Dataset excerpts.

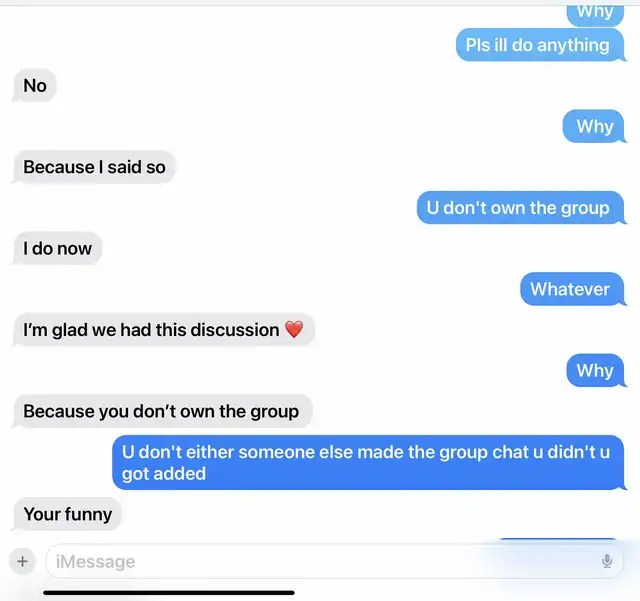Select "I'm glad we had this discussion" bubble

tap(164, 329)
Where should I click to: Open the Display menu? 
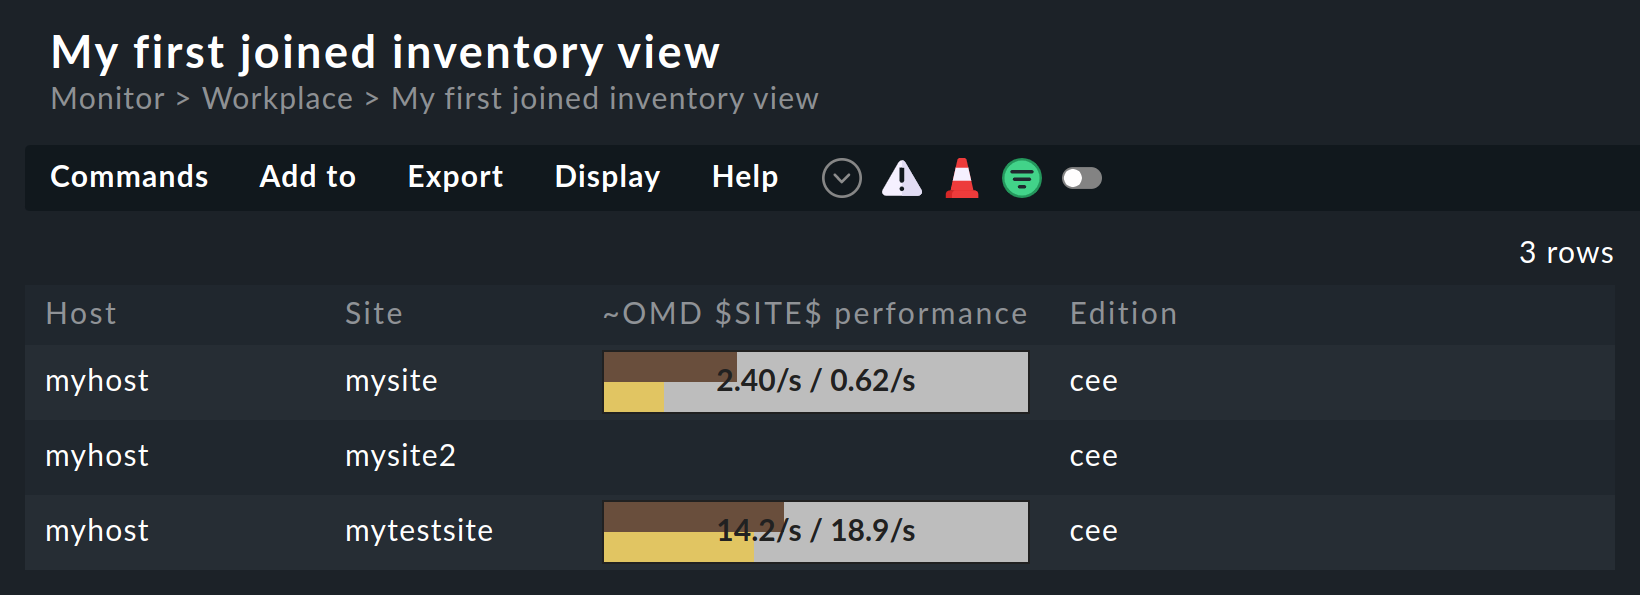pyautogui.click(x=607, y=177)
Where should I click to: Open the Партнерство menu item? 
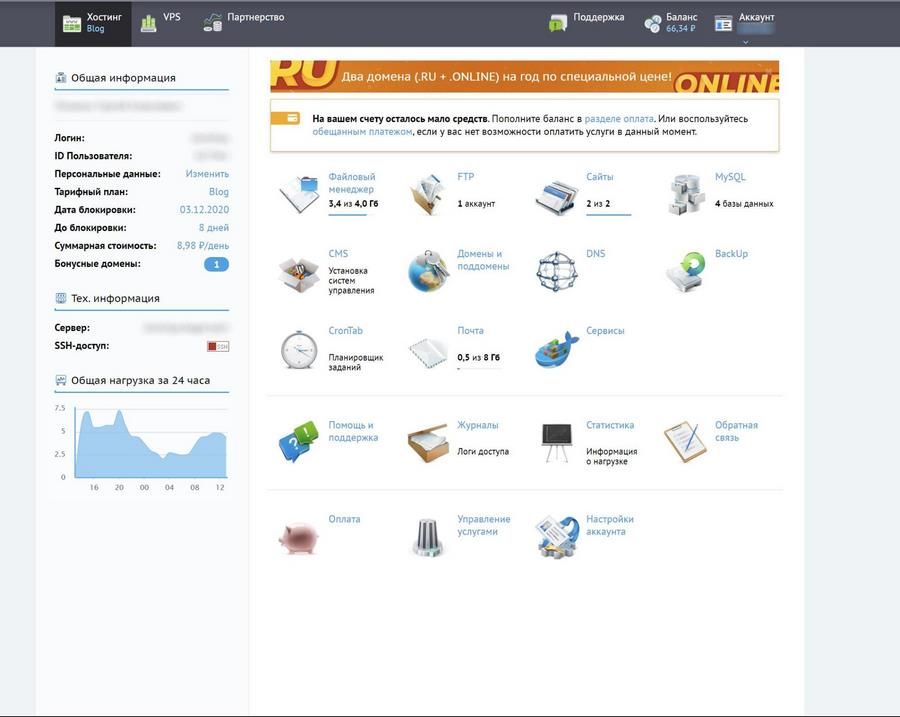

What you are asked to do. Each line from the one with "Where should I click to: Open the Display" to the final line of the data above is to be printed exactly; no picture should appear in the copy.

Solution to this problem.
Where should I click to: Open the Display menu? 
pyautogui.click(x=607, y=177)
Where should I click to: Open the Партнерство menu item? 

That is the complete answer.